## Start Source passage
Lenin also pointed out that while many of his contemporaries only recognized two forms of struggle (political and economic), Friedrich Engels recognized three, “placing the theoretical struggle on a par with the first two.” In his work The Peasant War in Germany, Engels wrote that the German workers’ direct relationship with theory — specifically German Philosophy, and, in particular, Hegel, which inspired the creation of scientific socialism — gave them an advantage in their struggle, which other European workers did not have.
“Without a sense of theory among the workers,” he wrote, “this scientific socialism would never have entered their flesh and blood as much as is the case. For the first time since a workers’ movement has existed, the struggle is being conducted pursuant to its three sides – the theoretical, the political, and the practical-economic.”
The party newspaper is connected to this theoretical struggle. The party newspaper elevated the political struggle both as an organizational tool for the party, and as an agitational tool among the masses.
The Bolshevik newspapers’ reach and influence
RSDLP’s newspapers played a significant role in the struggle to end Tsarism. This was true despite incredible suppression and raids from the Tsarist government, in addition to attacks from the bourgeois press, which had much more resources available and a wider readership. In fact, the book Lenin and the Bourgeois press states that:
“In 1905, for example, the sum total of legal Bolshevik publications, despite hard-won democratic liberties, never rose even to ten. What is more, these only came out for a short time, at different times, and were often simply replacing one another. Together with short-lived and irregular illegal periodicals, they amounted to no more than about thirty even in 1905, the year of revolution. And yet, the total number of papers and journals in Russia stood at approximately 1,350. In titles alone, the non-Marxist press exceeded the Marxist press almost 45 times! And if one bears in mind that the entire government, bourgeois-monarchist and bourgeois-liberal press, and even, in part, the bourgeois-democratic press, was never subject to any repression from the authorities and therefore came out without interruption, and possessed a whole army of experienced journalists, then one can see that this preponderance was even more impressive.”
## End Source passage
## Start Data
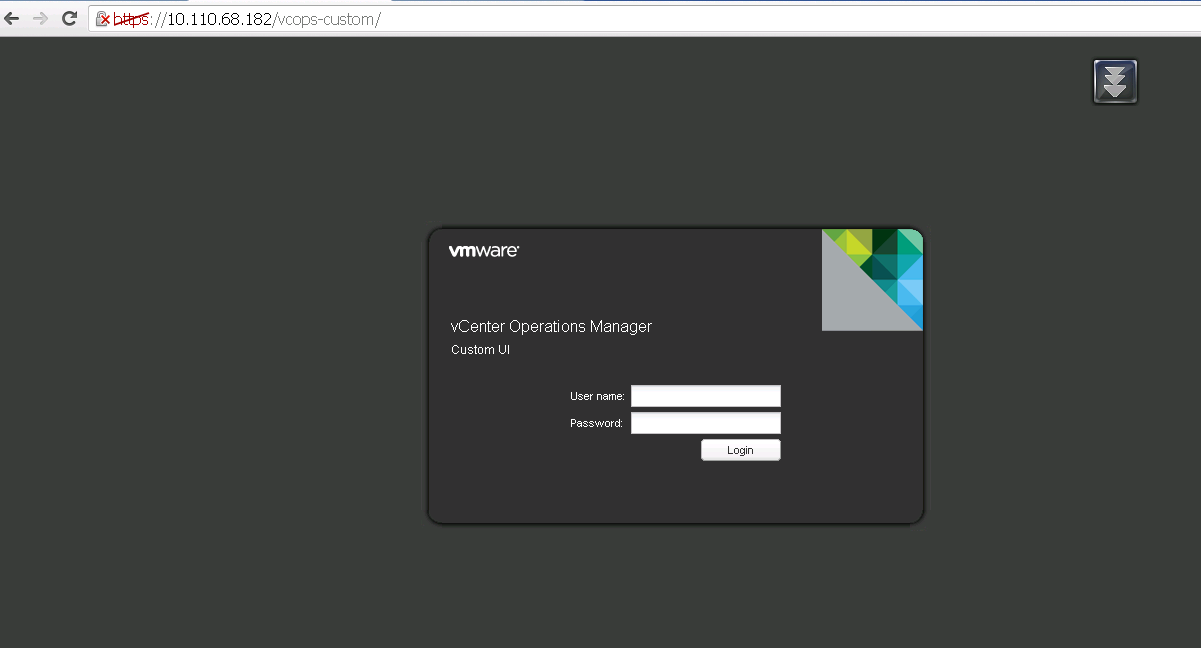The width and height of the screenshot is (1201, 648).
Task: Click the browser back arrow
Action: (12, 18)
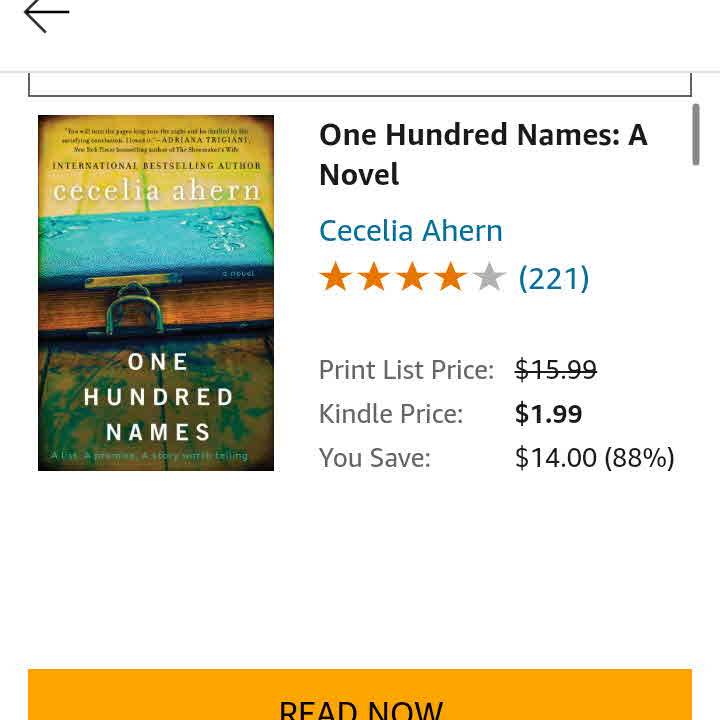Tap the $14.00 (88%) savings amount

click(594, 458)
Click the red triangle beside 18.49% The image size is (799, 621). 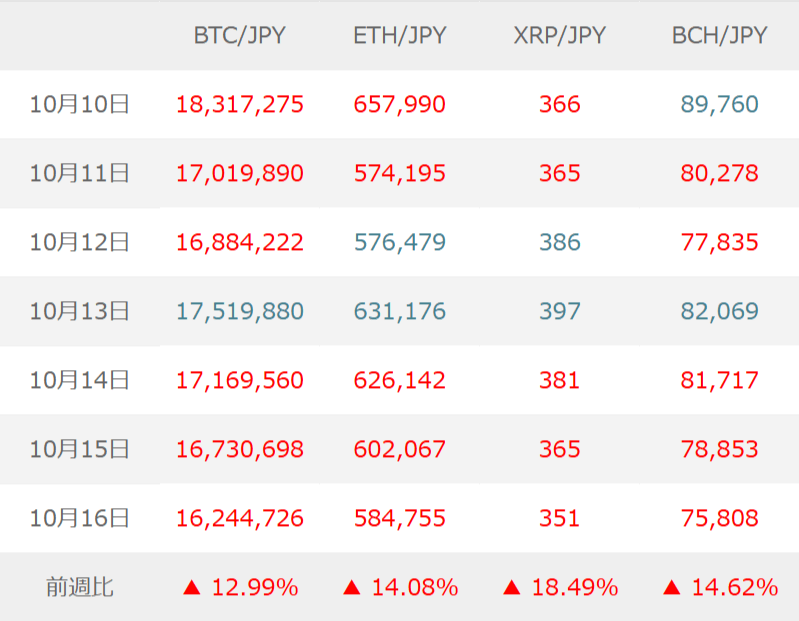512,588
## End Data
What you should do: In the passage on Bolshevik newspapers, what was the approximate total number of papers and journals in Russia in 1905?

Solution to the problem: About 1,350.